West Texas Intermediate is trading near a two-year high at $54.00 per barrel, as the Organization of the Petroleum Exporting Countries (OPEC), and other-major non-OPEC oil producers (minus the U.S. and Canada) says it will stick with its intended production cuts through 2018.
This has resulted in 1.8 million barrels of oil being removed from the market. Oil bulls have responded by sending oil prices higher. But are oil bulls being a little premature with their optimism?
Despite the recent strength in oil prices, many expect crude to hit a ceiling in 2018 at around $60 per barrel. Even that might be a little high.

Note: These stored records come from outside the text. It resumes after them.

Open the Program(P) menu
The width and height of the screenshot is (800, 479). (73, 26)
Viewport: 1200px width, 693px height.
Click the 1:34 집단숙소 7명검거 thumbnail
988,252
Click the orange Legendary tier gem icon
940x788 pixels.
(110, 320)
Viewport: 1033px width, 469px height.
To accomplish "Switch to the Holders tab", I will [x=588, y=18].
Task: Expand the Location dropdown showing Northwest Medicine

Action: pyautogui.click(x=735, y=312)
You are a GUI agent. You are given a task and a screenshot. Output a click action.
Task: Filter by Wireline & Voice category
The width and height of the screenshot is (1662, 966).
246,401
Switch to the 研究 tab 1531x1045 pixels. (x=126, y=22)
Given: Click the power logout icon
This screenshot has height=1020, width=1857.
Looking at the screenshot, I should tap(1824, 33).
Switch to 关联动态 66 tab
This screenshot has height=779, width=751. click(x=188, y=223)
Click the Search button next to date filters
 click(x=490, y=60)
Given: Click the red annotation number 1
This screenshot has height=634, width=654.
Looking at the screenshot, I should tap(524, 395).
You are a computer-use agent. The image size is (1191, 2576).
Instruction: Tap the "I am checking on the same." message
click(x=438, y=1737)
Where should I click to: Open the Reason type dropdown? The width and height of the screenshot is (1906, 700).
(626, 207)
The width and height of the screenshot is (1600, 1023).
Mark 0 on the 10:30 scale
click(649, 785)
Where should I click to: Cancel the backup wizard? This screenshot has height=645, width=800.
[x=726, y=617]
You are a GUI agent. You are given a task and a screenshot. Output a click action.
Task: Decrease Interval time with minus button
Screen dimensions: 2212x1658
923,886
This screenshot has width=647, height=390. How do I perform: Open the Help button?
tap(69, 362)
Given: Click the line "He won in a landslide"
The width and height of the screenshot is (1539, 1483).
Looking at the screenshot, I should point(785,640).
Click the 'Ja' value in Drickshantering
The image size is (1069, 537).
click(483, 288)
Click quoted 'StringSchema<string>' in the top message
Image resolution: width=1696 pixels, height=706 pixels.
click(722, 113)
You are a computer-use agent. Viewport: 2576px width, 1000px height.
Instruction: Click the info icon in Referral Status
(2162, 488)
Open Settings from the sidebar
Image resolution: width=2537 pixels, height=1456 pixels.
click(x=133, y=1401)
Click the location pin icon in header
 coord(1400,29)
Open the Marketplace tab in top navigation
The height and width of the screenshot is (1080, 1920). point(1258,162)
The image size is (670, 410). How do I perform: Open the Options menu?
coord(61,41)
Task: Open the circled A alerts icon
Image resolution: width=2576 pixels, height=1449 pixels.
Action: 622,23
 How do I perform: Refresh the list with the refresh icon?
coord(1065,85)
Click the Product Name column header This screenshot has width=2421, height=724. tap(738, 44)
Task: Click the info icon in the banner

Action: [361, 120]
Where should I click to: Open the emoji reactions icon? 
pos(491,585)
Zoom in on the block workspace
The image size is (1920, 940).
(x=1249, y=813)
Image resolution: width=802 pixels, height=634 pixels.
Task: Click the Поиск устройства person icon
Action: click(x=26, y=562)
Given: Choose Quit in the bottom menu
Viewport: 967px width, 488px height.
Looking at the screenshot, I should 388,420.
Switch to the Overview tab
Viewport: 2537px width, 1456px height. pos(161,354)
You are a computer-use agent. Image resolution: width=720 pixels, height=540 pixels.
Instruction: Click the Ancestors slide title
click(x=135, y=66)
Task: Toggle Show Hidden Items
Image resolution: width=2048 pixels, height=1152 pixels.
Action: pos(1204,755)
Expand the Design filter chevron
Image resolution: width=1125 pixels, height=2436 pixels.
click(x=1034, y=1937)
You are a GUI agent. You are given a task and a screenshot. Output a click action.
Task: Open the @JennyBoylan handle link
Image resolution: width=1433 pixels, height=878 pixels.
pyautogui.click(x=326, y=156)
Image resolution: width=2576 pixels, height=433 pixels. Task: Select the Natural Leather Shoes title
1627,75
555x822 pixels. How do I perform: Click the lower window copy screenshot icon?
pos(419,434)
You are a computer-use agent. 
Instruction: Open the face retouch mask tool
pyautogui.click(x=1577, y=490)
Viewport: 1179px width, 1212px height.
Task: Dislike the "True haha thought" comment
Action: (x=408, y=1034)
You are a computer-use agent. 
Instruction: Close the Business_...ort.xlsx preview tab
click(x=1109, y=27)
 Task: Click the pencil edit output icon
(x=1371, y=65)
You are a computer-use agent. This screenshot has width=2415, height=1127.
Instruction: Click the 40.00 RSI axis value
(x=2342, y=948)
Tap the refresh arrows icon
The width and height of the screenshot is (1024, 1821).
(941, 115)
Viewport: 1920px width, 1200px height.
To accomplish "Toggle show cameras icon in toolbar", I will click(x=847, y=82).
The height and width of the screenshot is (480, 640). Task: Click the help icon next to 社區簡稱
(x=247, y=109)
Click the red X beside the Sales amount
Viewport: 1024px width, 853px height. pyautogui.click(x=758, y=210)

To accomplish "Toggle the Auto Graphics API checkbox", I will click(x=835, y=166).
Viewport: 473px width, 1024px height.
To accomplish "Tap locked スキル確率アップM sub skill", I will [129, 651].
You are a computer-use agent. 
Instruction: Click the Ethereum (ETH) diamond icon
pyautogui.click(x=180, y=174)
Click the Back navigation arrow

Mexico locked in an average price of $46 per barrel for 2018.1 This is significant; the Mexican oil hedge is one of the biggest hedging bets on Wall Street.
Meanwhile, in the U.S., roughly two-thirds of American oil and gas executives expect oil prices to trade between $40 and $50 per barrel in 2018.2 Only two percent of oil and gas executives think oil prices will breach the $60 mark in 2018. Last year at this time, 55% said oil would top $60.
It’s not just oil and gas companies that are worried. Credit Suisse (NYSE/CS) thinks oil prices will remain below $60 per barrel until at least 2020.3 Morgan Stanley (NYSE/MS) downgraded its outlook for crude in 2020 to just $60 (from $70-$75 per barrel).4
Why are those outside OPEC not as bullish on oil prices in 2018? Drilling in the U.S. has undermined any meaningful production cuts. On top of that, slow economic growth in emerging markets, including China, is helping keep a lid on oil and other commodity prices. This should carry into 2018. Oil prices look solid, but the world is still awash with crude and U.S. production remains high.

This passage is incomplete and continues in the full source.